Revise the data below by changing every "coordinate pair" to "pair of numbers". Leave everything else as it is.

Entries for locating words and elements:
>>>
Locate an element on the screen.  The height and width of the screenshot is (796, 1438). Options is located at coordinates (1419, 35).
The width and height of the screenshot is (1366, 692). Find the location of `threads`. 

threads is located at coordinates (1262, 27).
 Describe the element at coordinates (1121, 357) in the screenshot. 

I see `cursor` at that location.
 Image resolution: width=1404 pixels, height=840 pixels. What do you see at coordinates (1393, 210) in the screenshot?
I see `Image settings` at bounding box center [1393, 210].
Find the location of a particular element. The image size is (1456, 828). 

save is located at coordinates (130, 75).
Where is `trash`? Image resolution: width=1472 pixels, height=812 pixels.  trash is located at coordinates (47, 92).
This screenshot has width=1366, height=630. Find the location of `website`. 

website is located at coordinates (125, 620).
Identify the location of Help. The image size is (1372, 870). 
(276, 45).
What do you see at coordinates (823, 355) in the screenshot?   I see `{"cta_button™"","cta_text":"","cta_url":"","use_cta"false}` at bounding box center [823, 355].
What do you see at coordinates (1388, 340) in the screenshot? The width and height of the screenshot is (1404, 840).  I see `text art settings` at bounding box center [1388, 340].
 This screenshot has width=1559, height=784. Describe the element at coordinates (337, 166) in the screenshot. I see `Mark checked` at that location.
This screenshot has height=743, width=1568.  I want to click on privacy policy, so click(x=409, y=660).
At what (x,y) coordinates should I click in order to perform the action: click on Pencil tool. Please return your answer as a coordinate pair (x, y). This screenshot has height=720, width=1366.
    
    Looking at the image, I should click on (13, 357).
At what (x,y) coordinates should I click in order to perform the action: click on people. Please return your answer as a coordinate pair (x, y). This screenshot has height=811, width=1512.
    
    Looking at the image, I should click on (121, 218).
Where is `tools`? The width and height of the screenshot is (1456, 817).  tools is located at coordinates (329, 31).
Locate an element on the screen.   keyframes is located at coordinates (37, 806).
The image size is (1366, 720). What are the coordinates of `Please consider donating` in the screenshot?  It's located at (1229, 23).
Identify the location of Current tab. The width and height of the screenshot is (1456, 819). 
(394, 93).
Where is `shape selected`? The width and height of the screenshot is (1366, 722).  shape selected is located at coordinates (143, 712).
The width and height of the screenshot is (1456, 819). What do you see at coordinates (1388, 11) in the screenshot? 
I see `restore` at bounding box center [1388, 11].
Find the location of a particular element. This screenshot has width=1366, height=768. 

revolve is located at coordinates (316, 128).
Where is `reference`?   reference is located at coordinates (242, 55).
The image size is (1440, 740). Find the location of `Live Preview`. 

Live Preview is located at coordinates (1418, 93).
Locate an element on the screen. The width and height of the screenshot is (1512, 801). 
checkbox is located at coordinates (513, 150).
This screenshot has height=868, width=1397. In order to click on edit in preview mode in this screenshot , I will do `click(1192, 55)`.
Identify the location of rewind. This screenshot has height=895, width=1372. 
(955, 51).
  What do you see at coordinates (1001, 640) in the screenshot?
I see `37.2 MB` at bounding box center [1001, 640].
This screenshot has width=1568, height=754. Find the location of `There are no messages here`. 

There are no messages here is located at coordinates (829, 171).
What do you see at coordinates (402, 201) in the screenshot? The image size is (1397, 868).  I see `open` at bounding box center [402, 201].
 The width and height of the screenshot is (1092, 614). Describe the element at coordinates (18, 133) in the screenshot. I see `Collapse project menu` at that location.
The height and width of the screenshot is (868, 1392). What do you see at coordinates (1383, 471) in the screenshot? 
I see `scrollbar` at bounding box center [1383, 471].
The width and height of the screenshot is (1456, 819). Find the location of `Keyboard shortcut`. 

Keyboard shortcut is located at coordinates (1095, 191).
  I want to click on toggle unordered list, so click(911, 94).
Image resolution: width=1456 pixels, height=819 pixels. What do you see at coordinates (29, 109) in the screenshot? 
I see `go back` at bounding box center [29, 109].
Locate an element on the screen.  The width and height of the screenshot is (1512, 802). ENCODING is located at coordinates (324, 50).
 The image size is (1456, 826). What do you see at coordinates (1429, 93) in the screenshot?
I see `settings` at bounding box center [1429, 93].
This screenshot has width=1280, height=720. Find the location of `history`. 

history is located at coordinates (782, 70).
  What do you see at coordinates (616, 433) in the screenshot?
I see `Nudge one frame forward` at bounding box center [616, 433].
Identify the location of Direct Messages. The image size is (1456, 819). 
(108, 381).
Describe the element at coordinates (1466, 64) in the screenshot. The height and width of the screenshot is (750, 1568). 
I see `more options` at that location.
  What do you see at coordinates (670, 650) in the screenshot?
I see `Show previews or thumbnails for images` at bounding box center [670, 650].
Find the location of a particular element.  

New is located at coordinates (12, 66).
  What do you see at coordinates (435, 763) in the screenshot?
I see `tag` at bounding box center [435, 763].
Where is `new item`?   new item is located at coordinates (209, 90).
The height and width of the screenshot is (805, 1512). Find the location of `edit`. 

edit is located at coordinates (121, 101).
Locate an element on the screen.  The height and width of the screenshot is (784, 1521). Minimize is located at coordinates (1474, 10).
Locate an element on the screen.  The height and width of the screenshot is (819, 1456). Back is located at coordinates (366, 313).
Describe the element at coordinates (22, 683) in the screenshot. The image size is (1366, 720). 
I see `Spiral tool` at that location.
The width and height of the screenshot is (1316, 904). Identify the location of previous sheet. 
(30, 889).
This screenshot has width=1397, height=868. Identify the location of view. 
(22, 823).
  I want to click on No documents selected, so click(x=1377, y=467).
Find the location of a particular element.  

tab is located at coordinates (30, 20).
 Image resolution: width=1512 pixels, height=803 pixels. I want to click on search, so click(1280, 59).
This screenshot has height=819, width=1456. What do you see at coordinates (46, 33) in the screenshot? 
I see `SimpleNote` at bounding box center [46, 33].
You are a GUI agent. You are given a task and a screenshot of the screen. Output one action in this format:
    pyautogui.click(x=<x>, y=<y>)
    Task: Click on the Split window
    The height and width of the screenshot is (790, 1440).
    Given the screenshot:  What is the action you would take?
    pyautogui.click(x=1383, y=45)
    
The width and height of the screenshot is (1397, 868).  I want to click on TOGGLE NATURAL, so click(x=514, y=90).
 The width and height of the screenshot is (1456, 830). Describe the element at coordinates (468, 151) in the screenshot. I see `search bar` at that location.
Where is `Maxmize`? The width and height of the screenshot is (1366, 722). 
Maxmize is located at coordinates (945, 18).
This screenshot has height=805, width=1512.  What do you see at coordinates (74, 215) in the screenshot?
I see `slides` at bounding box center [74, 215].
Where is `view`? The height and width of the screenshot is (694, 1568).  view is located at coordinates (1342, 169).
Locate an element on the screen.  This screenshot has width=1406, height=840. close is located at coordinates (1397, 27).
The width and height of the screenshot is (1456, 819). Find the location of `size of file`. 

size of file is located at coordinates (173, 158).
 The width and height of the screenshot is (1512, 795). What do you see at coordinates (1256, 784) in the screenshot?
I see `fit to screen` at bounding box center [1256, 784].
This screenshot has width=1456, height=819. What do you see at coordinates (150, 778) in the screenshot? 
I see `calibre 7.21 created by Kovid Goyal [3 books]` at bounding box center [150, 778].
<<<
### Reply
Locate an element on the screen.  The height and width of the screenshot is (796, 1438). Options is located at coordinates (1419, 35).
The width and height of the screenshot is (1366, 692). Find the location of `threads`. 

threads is located at coordinates (1262, 27).
 Describe the element at coordinates (1121, 357) in the screenshot. 

I see `cursor` at that location.
 Image resolution: width=1404 pixels, height=840 pixels. What do you see at coordinates (1393, 210) in the screenshot?
I see `Image settings` at bounding box center [1393, 210].
Find the location of a particular element. The image size is (1456, 828). 

save is located at coordinates (130, 75).
Where is `trash`? Image resolution: width=1472 pixels, height=812 pixels.  trash is located at coordinates (47, 92).
This screenshot has width=1366, height=630. Find the location of `website`. 

website is located at coordinates (125, 620).
Identify the location of Help. The image size is (1372, 870). 
(276, 45).
What do you see at coordinates (823, 355) in the screenshot?   I see `{"cta_button™"","cta_text":"","cta_url":"","use_cta"false}` at bounding box center [823, 355].
What do you see at coordinates (1388, 340) in the screenshot? The width and height of the screenshot is (1404, 840).  I see `text art settings` at bounding box center [1388, 340].
 This screenshot has width=1559, height=784. Describe the element at coordinates (337, 166) in the screenshot. I see `Mark checked` at that location.
This screenshot has height=743, width=1568.  I want to click on privacy policy, so click(x=409, y=660).
At what (x,y) coordinates should I click in order to perform the action: click on Pencil tool. Please return your answer as a pair of numbers (x, y). This screenshot has height=720, width=1366.
    
    Looking at the image, I should click on (13, 357).
At what (x,y) coordinates should I click in order to perform the action: click on people. Please return your answer as a pair of numbers (x, y). This screenshot has height=811, width=1512.
    
    Looking at the image, I should click on (121, 218).
Where is `tools`? The width and height of the screenshot is (1456, 817).  tools is located at coordinates (329, 31).
Locate an element on the screen.   keyframes is located at coordinates (37, 806).
The image size is (1366, 720). What are the coordinates of `Please consider donating` in the screenshot?  It's located at (1229, 23).
Identify the location of Current tab. The width and height of the screenshot is (1456, 819). 
(394, 93).
Where is `shape selected`? The width and height of the screenshot is (1366, 722).  shape selected is located at coordinates (143, 712).
The width and height of the screenshot is (1456, 819). What do you see at coordinates (1388, 11) in the screenshot? 
I see `restore` at bounding box center [1388, 11].
Find the location of a particular element. This screenshot has width=1366, height=768. 

revolve is located at coordinates (316, 128).
Where is `reference`?   reference is located at coordinates (242, 55).
The image size is (1440, 740). Find the location of `Live Preview`. 

Live Preview is located at coordinates (1418, 93).
Locate an element on the screen. The width and height of the screenshot is (1512, 801). 
checkbox is located at coordinates (513, 150).
This screenshot has height=868, width=1397. In order to click on edit in preview mode in this screenshot , I will do `click(1192, 55)`.
Identify the location of rewind. This screenshot has height=895, width=1372. 
(955, 51).
  What do you see at coordinates (1001, 640) in the screenshot?
I see `37.2 MB` at bounding box center [1001, 640].
This screenshot has width=1568, height=754. Find the location of `There are no messages here`. 

There are no messages here is located at coordinates (829, 171).
What do you see at coordinates (402, 201) in the screenshot? The image size is (1397, 868).  I see `open` at bounding box center [402, 201].
 The width and height of the screenshot is (1092, 614). Describe the element at coordinates (18, 133) in the screenshot. I see `Collapse project menu` at that location.
The height and width of the screenshot is (868, 1392). What do you see at coordinates (1383, 471) in the screenshot? 
I see `scrollbar` at bounding box center [1383, 471].
The width and height of the screenshot is (1456, 819). Find the location of `Keyboard shortcut`. 

Keyboard shortcut is located at coordinates (1095, 191).
  I want to click on toggle unordered list, so click(911, 94).
Image resolution: width=1456 pixels, height=819 pixels. What do you see at coordinates (29, 109) in the screenshot? 
I see `go back` at bounding box center [29, 109].
Locate an element on the screen.  The width and height of the screenshot is (1512, 802). ENCODING is located at coordinates (324, 50).
 The image size is (1456, 826). What do you see at coordinates (1429, 93) in the screenshot?
I see `settings` at bounding box center [1429, 93].
This screenshot has width=1280, height=720. Find the location of `history`. 

history is located at coordinates (782, 70).
  What do you see at coordinates (616, 433) in the screenshot?
I see `Nudge one frame forward` at bounding box center [616, 433].
Identify the location of Direct Messages. The image size is (1456, 819). 
(108, 381).
Describe the element at coordinates (1466, 64) in the screenshot. The height and width of the screenshot is (750, 1568). 
I see `more options` at that location.
  What do you see at coordinates (670, 650) in the screenshot?
I see `Show previews or thumbnails for images` at bounding box center [670, 650].
Find the location of a particular element.  

New is located at coordinates (12, 66).
  What do you see at coordinates (435, 763) in the screenshot?
I see `tag` at bounding box center [435, 763].
Where is `new item`?   new item is located at coordinates (209, 90).
The height and width of the screenshot is (805, 1512). Find the location of `edit`. 

edit is located at coordinates (121, 101).
Locate an element on the screen.  The height and width of the screenshot is (784, 1521). Minimize is located at coordinates (1474, 10).
Locate an element on the screen.  The height and width of the screenshot is (819, 1456). Back is located at coordinates (366, 313).
Describe the element at coordinates (22, 683) in the screenshot. The image size is (1366, 720). 
I see `Spiral tool` at that location.
The width and height of the screenshot is (1316, 904). Identify the location of previous sheet. 
(30, 889).
This screenshot has width=1397, height=868. Identify the location of view. 
(22, 823).
  I want to click on No documents selected, so click(x=1377, y=467).
Find the location of a particular element.  

tab is located at coordinates (30, 20).
 Image resolution: width=1512 pixels, height=803 pixels. I want to click on search, so click(1280, 59).
This screenshot has height=819, width=1456. What do you see at coordinates (46, 33) in the screenshot? 
I see `SimpleNote` at bounding box center [46, 33].
You are a GUI agent. You are given a task and a screenshot of the screen. Output one action in this format:
    pyautogui.click(x=<x>, y=<y>)
    Task: Click on the Split window
    The height and width of the screenshot is (790, 1440).
    Given the screenshot:  What is the action you would take?
    pyautogui.click(x=1383, y=45)
    
The width and height of the screenshot is (1397, 868).  I want to click on TOGGLE NATURAL, so click(x=514, y=90).
 The width and height of the screenshot is (1456, 830). Describe the element at coordinates (468, 151) in the screenshot. I see `search bar` at that location.
Where is `Maxmize`? The width and height of the screenshot is (1366, 722). 
Maxmize is located at coordinates (945, 18).
This screenshot has height=805, width=1512.  What do you see at coordinates (74, 215) in the screenshot?
I see `slides` at bounding box center [74, 215].
Where is `view`? The height and width of the screenshot is (694, 1568).  view is located at coordinates (1342, 169).
Locate an element on the screen.  This screenshot has width=1406, height=840. close is located at coordinates (1397, 27).
The width and height of the screenshot is (1456, 819). Find the location of `size of file`. 

size of file is located at coordinates (173, 158).
 The width and height of the screenshot is (1512, 795). What do you see at coordinates (1256, 784) in the screenshot?
I see `fit to screen` at bounding box center [1256, 784].
This screenshot has width=1456, height=819. What do you see at coordinates (150, 778) in the screenshot? 
I see `calibre 7.21 created by Kovid Goyal [3 books]` at bounding box center [150, 778].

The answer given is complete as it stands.